Do I sound a little hopeless? I had to be. I had no other choice that moment. This issue was more complicated than it looked. What were the problems? Was it Patriarchy and Women’s Status? Or was it access to contraception? Decision making? Or Maternal Health Care? Male-heir desperation? What was it?
On my way back, her strong words kept on resonating in my mind and all I could feel was a sudden rush, an uncontrollable feeling of hatred towards society. People call me emotional with respect to my work. They say I should be more practical. But wasn’t the first reason I joined such a work force that I wanted my emotions to become a passion? I had a hundred thoughts and as the sun started setting, the cold breeze seemed to hit me harder than it usually did.
Issues of Family Planning go way beyond the number of babies. It encompasses the awareness of contraception, rights to make that choice on using one, it entails the issues of maternal and child care, it entails patriarchy and control over bodies, it involves issues of infection, HIV and Violence Against Women. It’s much more than contraception and incentives to get vasectomy or birth control. While the whole system in the country is working towards making people have  control over the production of babies, the lack of empathy has resulted in a flawed policy system where what we have reached today is a point on which we as citizens and humans are better off killing female fetuses and ignoring maternal health.
The fact remains that while an educated strong working urban woman is moving towards using contraception for her own sake, in an average Indian household (let’s not even discuss rural here) a woman still struggles to discuss contraceptive measures to be used by males. She will pop an i-pill or hormonal contraceptive pill rather than ask her husband to use condoms. Condoms have male ego attached to them.
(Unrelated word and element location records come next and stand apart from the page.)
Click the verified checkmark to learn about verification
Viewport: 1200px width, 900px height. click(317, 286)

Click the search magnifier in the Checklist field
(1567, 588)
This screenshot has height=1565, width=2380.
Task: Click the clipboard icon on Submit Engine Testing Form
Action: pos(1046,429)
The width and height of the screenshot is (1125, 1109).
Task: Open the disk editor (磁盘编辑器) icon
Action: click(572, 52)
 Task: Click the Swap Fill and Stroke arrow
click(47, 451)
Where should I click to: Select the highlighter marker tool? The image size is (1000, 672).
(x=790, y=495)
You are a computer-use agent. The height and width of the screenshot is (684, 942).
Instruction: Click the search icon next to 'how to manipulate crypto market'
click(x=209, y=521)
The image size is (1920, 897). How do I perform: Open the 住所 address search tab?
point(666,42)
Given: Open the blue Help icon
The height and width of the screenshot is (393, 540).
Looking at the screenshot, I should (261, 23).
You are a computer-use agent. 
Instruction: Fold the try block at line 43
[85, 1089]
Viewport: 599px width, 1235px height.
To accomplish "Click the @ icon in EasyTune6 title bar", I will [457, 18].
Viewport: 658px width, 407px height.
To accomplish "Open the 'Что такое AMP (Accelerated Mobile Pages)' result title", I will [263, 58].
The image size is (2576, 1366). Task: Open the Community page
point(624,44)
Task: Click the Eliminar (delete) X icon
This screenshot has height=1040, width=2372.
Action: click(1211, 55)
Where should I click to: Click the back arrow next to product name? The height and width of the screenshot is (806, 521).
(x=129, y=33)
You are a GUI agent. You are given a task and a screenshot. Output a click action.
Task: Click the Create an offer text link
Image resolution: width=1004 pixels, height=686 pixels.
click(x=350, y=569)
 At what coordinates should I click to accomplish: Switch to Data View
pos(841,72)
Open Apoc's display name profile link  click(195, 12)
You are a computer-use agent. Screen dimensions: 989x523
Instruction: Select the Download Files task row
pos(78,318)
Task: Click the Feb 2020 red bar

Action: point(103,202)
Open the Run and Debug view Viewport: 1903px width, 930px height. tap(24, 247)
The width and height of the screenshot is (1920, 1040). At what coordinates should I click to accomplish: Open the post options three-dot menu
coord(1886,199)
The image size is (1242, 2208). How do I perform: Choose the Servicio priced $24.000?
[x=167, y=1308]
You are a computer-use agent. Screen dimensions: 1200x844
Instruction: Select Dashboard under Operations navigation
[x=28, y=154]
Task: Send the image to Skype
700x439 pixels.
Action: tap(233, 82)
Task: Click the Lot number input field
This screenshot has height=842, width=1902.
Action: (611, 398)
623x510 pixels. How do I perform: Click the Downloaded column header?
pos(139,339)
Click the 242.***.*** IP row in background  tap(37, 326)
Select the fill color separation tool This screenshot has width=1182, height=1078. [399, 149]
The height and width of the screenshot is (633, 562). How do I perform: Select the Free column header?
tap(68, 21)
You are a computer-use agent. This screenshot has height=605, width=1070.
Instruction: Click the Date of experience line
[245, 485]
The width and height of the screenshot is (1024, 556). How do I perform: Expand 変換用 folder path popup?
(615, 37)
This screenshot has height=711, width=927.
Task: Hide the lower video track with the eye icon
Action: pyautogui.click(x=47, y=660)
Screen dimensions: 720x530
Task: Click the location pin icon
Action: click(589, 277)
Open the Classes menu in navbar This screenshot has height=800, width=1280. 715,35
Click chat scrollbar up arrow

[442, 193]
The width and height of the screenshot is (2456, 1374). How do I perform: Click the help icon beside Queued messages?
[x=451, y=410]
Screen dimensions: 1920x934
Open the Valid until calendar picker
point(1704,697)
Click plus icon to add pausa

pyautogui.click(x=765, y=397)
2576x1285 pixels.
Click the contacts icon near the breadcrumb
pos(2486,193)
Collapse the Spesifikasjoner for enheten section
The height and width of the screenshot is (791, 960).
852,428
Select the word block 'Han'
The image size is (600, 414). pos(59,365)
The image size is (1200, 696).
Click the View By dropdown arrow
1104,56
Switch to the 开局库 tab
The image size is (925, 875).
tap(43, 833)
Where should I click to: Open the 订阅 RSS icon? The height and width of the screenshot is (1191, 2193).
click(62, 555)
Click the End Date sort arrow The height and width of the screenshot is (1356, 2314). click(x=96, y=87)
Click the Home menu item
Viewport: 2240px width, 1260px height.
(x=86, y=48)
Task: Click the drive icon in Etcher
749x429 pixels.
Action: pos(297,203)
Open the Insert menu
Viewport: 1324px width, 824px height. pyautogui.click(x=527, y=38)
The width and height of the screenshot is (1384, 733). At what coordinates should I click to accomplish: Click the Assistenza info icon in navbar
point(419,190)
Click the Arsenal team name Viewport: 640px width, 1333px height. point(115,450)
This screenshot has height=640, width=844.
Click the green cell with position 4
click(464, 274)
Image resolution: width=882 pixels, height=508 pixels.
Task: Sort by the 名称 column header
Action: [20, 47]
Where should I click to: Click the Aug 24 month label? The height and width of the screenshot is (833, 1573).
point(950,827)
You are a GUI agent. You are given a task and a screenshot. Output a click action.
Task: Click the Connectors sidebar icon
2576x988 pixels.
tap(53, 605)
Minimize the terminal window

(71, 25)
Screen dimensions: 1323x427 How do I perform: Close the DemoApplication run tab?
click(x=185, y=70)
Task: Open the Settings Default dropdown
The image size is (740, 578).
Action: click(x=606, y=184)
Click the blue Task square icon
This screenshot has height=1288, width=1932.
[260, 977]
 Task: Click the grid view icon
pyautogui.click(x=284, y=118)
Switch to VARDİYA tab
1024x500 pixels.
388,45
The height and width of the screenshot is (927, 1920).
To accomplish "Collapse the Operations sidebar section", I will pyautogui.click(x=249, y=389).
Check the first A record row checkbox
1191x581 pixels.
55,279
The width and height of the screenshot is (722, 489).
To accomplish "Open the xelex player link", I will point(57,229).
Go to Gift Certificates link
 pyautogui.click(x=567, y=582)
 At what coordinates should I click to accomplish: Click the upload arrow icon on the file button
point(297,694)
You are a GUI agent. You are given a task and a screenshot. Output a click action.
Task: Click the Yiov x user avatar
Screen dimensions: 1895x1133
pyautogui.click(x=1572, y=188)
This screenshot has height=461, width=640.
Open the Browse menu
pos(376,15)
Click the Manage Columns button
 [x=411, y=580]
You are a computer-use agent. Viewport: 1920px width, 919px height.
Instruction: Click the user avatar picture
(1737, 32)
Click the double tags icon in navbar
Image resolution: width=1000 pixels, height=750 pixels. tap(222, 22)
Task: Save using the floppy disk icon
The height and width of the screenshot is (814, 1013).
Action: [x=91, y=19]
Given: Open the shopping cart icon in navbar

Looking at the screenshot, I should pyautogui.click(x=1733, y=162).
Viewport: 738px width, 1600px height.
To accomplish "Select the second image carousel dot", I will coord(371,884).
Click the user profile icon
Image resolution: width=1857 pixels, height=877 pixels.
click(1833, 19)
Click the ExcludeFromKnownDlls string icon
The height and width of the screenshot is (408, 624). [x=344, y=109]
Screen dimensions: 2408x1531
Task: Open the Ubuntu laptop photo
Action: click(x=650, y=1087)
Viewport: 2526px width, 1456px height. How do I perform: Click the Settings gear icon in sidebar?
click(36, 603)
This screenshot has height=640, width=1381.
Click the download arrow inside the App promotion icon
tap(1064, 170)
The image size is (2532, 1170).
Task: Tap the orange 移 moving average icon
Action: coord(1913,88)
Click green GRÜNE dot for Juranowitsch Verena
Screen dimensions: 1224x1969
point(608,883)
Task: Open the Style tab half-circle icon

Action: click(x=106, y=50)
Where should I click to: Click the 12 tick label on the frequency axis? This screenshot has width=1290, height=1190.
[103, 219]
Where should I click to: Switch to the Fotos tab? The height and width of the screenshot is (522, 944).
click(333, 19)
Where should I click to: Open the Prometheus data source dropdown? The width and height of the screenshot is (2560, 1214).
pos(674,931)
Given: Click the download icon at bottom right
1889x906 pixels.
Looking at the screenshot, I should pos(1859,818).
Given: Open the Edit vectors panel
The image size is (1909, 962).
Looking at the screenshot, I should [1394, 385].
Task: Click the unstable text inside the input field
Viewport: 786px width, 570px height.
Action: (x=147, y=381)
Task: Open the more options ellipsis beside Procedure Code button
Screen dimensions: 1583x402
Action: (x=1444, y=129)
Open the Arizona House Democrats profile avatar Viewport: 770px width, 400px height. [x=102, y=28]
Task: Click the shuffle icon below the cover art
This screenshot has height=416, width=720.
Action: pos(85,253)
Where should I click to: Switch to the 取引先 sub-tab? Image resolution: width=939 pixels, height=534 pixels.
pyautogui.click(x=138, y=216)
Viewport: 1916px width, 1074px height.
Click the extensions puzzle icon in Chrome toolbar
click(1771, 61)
So, when I asked that woman from a very economically progressive yet patriarchal town of a very rich state in India about her view on condoms and birth control, the blank look on her face made me wonder where we are all going wrong, in our struggle to make the country control the over-production of babies.
Questions remain: Will a woman show that she knows her contraceptives well? Will she tell her male counterparts that she is bothered about her health and so should he be? Will she go ahead and buy condoms for him to use? Will she be respected for her interest in use of condoms for birth control and also infections? Will a man value his partner’s opinion on contraception, let her choose what she wants rather than ego-stabbing his opinions on her? Will Contraception become more than a man’s decision and a choice that both take together? The point is that while men on the one hand expect to rule the woman, force her to do what he wants in bed, expecting an average Indian man to make balanced choices keeping his female counterpart in mind is going a little too far right now.
All this takes me back to my Physiology lessons where we did a project on Contraception in my B.Sc days and we explored the various methods and means, did we understand the theory and practicality to use them? The issues of negotiating, of decision making and of rights vs access are something that still remain untaught to women and men out there. Indians don’t appreciate talking about bedrooms publicly but somewhere the urgent need of the hour is to start talking about things as crucial as contraception, sex educationmenstruation and pregnancy-childbirth-menopause.
Her eyes still haunt me when I see women like her around. And till date, I don’t have any answer to give to any woman who comes and asks me what to do to stop her husband from asking her to pull out baby boys from her uterus. I can never forget those eyes. Not until I find an answer, a solution.